- Exercise goal: Extract every line of the material that contains the string "using". Case counts.

Dataset rows
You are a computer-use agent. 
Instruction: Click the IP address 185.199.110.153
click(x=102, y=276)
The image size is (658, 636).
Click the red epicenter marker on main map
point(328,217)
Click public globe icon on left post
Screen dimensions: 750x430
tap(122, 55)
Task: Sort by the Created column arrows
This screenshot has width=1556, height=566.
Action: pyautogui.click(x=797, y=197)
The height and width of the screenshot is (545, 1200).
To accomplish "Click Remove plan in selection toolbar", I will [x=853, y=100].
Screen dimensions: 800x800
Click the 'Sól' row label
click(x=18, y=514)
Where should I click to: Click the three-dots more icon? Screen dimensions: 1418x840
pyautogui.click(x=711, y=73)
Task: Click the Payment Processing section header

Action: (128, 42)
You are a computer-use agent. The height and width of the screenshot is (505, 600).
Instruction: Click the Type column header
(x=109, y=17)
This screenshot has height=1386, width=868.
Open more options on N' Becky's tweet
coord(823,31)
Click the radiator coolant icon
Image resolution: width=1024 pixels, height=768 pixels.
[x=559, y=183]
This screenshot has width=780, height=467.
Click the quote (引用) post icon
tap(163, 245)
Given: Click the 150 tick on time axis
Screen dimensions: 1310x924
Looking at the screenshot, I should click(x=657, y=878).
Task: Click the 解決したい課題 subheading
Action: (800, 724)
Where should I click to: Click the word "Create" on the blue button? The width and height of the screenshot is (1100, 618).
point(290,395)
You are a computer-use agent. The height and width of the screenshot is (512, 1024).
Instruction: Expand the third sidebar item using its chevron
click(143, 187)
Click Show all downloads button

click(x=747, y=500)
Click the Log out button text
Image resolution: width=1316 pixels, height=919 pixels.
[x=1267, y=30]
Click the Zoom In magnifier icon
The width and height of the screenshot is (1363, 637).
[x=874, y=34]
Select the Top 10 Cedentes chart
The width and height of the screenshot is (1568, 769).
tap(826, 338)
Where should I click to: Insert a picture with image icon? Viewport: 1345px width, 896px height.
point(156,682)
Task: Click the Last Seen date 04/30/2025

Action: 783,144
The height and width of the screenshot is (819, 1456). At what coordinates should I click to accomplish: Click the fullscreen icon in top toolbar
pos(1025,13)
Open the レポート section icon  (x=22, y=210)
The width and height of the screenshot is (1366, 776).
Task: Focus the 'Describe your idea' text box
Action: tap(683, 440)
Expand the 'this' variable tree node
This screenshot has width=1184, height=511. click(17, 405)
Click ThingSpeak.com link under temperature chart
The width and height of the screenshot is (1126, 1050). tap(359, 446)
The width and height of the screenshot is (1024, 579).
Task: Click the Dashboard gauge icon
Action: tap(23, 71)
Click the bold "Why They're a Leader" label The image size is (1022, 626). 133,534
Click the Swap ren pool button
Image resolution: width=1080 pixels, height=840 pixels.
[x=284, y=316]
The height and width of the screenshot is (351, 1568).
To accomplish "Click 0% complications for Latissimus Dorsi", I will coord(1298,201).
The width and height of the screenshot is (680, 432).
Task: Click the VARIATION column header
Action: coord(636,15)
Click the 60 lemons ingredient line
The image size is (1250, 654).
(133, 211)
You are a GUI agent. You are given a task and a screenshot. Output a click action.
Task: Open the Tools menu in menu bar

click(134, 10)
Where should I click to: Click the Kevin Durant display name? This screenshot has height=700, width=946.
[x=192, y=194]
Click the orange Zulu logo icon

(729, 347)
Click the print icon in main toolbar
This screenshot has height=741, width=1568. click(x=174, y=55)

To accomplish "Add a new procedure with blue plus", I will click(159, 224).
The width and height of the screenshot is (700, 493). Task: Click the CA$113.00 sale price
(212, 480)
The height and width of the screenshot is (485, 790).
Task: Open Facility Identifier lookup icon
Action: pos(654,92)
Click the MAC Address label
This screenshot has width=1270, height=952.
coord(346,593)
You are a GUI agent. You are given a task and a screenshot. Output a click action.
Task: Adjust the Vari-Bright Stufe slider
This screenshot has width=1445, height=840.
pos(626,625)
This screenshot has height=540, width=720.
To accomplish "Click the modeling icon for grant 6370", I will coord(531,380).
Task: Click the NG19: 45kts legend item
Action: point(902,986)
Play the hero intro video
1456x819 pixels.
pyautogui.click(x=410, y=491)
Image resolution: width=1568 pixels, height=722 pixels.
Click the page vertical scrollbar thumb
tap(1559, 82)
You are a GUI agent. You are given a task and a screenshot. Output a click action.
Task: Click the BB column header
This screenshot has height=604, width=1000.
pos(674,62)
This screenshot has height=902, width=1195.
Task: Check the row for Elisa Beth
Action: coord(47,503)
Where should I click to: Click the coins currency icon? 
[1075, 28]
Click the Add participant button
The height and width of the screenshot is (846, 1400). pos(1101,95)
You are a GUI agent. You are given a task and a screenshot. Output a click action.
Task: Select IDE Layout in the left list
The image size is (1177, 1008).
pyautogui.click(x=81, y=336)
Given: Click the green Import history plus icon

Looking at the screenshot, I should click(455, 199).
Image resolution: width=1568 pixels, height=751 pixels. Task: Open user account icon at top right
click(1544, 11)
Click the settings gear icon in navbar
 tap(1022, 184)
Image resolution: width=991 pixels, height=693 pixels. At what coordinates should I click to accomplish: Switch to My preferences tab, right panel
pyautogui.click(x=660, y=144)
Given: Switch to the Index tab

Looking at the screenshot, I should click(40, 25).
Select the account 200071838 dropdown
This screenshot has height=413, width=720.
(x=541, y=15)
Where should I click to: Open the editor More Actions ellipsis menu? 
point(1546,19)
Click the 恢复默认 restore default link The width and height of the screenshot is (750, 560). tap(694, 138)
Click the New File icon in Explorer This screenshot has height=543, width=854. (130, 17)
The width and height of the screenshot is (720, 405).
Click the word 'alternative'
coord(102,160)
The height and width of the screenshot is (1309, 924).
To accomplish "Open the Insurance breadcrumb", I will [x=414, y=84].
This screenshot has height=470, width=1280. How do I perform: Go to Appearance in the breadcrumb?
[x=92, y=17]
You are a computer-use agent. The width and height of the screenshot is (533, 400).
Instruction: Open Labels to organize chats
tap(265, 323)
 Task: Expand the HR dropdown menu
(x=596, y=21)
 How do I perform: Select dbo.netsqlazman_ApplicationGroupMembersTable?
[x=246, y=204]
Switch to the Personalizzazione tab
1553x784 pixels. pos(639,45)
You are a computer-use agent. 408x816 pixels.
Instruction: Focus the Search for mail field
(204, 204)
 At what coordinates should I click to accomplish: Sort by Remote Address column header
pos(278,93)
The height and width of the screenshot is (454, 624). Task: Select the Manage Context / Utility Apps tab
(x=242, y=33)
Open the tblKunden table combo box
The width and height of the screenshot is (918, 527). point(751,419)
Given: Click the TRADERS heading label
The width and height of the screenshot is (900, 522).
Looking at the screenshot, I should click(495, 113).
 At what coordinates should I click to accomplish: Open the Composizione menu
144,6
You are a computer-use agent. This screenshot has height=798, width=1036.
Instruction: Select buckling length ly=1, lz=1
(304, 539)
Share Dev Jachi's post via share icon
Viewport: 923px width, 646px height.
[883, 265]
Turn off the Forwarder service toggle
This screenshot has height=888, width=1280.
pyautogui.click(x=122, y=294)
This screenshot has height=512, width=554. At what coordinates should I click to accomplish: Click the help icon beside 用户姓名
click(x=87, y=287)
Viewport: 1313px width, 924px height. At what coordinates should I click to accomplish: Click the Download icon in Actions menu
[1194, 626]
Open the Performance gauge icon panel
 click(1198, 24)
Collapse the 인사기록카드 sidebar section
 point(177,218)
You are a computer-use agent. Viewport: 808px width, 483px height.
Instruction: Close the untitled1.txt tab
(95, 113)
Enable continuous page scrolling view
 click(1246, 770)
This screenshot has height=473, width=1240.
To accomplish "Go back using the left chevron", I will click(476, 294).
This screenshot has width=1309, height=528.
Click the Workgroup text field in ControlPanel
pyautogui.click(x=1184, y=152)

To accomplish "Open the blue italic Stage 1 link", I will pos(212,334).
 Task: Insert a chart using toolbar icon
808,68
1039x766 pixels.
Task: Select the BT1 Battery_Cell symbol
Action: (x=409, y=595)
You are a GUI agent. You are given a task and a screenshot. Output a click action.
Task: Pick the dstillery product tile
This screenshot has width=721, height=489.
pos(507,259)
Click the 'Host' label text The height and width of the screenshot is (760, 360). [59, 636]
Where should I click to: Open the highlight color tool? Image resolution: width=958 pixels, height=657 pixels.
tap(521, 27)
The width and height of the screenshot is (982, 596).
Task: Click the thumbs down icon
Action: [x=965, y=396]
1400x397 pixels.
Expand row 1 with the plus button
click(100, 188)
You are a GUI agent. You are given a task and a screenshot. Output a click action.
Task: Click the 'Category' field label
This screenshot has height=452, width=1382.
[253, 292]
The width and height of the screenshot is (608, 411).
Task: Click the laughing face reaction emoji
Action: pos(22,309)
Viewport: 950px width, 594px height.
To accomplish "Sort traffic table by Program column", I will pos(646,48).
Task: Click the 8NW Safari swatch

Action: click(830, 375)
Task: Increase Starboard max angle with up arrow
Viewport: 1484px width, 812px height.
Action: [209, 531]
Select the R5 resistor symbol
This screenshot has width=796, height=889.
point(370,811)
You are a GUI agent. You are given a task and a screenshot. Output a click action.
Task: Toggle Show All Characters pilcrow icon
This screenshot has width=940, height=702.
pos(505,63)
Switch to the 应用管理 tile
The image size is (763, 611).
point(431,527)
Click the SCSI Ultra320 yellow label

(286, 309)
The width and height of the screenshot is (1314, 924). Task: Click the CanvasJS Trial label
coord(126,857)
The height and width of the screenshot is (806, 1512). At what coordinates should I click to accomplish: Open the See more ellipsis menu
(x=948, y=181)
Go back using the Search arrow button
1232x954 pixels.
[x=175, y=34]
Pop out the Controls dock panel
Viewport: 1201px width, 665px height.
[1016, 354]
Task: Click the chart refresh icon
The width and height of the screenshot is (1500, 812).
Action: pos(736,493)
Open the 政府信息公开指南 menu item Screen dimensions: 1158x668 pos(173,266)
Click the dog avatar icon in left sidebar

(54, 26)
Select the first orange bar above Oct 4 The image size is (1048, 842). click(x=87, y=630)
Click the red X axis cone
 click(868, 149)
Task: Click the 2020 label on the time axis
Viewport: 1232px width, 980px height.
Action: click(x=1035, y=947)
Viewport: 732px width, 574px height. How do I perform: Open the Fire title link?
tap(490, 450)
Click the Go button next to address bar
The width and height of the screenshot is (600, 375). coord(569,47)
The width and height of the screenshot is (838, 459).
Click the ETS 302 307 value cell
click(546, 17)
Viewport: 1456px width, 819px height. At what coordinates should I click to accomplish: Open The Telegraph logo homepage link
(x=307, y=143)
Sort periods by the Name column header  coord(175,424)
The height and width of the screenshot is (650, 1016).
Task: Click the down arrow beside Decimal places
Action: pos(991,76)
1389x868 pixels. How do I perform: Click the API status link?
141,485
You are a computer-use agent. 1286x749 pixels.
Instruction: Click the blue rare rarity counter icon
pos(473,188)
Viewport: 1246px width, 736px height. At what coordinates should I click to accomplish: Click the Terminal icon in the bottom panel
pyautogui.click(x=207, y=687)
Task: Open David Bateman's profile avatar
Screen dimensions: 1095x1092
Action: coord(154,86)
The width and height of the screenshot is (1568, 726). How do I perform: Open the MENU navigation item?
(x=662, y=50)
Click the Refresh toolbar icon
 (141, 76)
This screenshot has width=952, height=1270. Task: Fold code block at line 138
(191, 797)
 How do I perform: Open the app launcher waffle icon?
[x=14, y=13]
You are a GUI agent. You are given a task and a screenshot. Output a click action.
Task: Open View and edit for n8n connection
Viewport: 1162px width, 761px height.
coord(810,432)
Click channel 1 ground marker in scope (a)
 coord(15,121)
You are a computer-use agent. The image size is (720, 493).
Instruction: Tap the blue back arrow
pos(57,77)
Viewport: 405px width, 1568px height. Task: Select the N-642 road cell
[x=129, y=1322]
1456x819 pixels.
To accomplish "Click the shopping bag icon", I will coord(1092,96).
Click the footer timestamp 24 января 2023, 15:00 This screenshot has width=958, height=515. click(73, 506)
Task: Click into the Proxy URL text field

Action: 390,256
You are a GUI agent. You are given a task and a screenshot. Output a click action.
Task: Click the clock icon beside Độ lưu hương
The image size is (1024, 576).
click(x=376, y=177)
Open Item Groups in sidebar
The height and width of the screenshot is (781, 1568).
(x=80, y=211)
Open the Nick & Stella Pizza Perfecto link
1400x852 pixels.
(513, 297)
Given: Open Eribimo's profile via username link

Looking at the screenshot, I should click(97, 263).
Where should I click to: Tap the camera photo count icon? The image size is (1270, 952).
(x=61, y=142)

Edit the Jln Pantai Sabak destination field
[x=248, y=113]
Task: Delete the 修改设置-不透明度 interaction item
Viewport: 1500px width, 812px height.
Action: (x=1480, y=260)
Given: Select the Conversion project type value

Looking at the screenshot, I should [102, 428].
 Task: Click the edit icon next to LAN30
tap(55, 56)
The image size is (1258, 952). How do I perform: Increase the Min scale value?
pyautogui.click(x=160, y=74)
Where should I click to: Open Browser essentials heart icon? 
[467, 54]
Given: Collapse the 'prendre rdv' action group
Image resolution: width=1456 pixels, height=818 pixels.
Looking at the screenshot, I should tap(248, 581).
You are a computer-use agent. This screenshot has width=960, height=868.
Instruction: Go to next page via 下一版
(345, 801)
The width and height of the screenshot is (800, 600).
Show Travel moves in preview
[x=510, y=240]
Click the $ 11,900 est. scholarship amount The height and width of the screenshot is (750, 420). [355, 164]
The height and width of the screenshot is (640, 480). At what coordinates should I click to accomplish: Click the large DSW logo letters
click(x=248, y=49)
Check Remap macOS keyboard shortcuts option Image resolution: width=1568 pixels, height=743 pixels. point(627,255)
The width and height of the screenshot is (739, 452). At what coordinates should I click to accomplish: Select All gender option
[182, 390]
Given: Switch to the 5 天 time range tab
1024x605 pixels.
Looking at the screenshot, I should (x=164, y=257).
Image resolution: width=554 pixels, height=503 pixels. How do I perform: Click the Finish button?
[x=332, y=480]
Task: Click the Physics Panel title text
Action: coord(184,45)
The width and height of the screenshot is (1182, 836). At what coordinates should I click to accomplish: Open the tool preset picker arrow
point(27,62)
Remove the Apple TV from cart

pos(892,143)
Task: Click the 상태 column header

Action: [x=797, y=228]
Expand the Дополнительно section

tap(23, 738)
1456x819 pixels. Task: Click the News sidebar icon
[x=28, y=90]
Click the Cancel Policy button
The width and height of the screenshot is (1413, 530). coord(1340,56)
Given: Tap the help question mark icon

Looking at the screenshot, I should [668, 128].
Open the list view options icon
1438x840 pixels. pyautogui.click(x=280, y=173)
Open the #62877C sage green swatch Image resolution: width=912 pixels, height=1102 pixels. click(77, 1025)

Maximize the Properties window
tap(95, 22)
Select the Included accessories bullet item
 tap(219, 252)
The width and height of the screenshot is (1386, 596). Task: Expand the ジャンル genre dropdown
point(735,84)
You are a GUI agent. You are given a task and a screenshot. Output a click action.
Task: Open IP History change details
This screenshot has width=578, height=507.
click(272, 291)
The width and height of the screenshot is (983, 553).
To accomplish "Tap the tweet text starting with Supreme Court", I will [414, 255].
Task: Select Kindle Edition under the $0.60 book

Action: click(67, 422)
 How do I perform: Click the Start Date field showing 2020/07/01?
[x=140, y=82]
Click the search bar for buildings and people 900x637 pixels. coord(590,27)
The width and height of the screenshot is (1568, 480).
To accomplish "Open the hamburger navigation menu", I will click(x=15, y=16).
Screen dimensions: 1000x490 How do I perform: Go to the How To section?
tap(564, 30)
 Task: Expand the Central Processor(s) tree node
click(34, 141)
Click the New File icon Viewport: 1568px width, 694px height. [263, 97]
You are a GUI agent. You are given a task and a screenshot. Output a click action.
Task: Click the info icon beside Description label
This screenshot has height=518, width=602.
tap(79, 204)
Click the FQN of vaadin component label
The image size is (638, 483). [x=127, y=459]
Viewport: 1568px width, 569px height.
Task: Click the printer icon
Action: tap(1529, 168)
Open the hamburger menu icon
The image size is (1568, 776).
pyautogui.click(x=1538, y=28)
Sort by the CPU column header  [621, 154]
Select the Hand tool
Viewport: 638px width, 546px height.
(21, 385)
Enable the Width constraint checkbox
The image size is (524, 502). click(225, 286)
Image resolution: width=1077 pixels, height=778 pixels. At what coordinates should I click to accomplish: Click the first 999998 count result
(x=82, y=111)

- Task solution:
Instruction: Expand the third sidebar item using its chevron
To accomplish "Go back using the left chevron", I will click(476, 294).
 Task: Insert a chart using toolbar icon
Go back using the Search arrow button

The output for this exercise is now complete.